Senior and Staff Analysts: The Market Rewards Specialization

Senior analysts with 6-10 years of experience have a median base of $223,080. Staff and lead roles push the median to $293,280, with the top quartile reaching $353,340. At this level, the gap between P25 and P75 is over $115,000. That spread reflects how much specialization, domain expertise, and team scope influence pay. A senior analyst at a fintech firm with deep modeling skills commands a very different rate than a generalist at the same title. If your offer is closer to P25 at this level, the conversation isn't just about base salary. Total compensation, including bonus structure and equity, matters significantly at senior levels.

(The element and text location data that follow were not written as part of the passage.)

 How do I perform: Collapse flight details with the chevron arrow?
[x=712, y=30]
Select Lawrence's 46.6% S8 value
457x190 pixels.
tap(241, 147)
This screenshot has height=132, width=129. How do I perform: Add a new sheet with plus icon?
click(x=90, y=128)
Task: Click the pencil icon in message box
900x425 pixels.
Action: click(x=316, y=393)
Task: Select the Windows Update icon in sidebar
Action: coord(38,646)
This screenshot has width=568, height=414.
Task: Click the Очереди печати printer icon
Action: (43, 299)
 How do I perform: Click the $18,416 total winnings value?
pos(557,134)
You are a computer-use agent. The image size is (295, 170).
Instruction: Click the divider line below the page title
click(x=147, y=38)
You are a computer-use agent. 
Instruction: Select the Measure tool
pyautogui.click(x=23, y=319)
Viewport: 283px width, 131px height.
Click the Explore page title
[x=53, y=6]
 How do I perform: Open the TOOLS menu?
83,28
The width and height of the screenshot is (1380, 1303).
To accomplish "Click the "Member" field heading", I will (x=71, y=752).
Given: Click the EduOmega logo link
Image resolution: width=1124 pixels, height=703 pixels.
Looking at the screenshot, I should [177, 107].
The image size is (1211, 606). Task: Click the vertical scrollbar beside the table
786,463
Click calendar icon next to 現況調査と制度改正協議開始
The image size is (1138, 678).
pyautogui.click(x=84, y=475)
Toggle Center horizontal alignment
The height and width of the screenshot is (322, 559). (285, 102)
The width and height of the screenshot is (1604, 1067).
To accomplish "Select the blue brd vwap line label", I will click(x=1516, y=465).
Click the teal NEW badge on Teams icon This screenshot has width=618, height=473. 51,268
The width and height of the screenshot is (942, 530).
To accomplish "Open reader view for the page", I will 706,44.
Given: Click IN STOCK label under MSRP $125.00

Beyond Base Salary: What Else to Evaluate

Base salary is the anchor, but it's not the whole picture. Before accepting or declining a New York data analyst offer, consider the full package. Bonus targets: Many analyst roles in New York, especially in finance-adjacent industries, carry annual bonus targets. A lower base with a 20% target bonus can outperform a higher base with no variable comp. Equity: At growth-stage companies, equity can represent a meaningful portion of total compensation. Understand the vesting schedule and the company's last valuation. Remote flexibility: A fully remote role based in New York may allow you to reduce your cost of living without sacrificing New York-level pay. For context on how data analyst compensation compares to adjacent roles, see Data Scientist Salary New York: Evaluate Your Job Offer and Product Manager Salary New York: Evaluate Your Job Offer.

How to Use This Data When Negotiating

Benchmarks are most useful when you use them specifically. Don't just say your research shows you deserve more. Point to the percentile. If you have 4 years of experience and the offer is at $115,000, that's below the P25 for mid-level analysts ($109,980 is P25, so $115,000 is just above it). You can make a clear case that the midpoint for your band is $141,960 and ask what it would take to get closer to that number. Companies respond better to data than to vague appeals. Know your number, cite your source, and make a direct ask. Most hiring managers expect negotiation, especially in a market as competitive as New York.